Compassionate Advocacy, Dedicated Service

Snowbirds: The importance of reviewing your estate plan today

On Behalf of | Jan 25, 2023 | Estate Planning |

Dividing your time between Florida and somewhere else is a great opportunity when you want to escape cold winters in other states. If you are lucky enough to be a snowbird, though, you should consider how this arrangement affects your estate plan.

Is it in the right state?

Splitting time between states can create legal, financial and logistical issues when it comes to complicated situations like navigating probate, transferring property and paying taxes.

Every state has its own laws regarding these matters, so you want to be sure that documents like your will are valid in the proper location. You will also want to consider state-specific laws and whether they affect your planning decisions.

Are your decision-makers available in Florida?

You can have different versions of estate planning documents, including powers of attorney and an advanced directive, in both Florida and the other state where you live.

Knowing this is crucial because if you become sick or need someone to make decisions for you, you should know that someone you trust can step in and act on your behalf. If you only appoint people in your home state but not Florida, the parties you name could either be unavailable or have to take on the financial and logistical burden of traveling here.

What are your expected expenses?

Florida may have a significantly different cost of living.
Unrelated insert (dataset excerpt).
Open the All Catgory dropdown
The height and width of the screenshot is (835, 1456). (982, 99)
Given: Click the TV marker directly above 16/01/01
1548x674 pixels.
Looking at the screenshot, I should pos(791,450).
Everything from housing and food to healthcare and transportation can be more or less expensive. Taking this into account for the purposes of estate planning can be beneficial for many reasons.

Knowing what things cost in the state where you prefer to receive medical care or retire can influence decisions like:

  • Whether you should establish a trust
  • Which type of trust makes the most sense
  • How much you need to earmark for medical expenses
  • Whether you wish to receive in-home care if you are ill
  • Where you want to live

Your estate plan should reflect these decisions accurately. Your will and other documents will play a critical role in what happens if you fall ill or pass away. Reviewing it now can give you and your loved ones the gift of knowing you are prepared for difficult situations.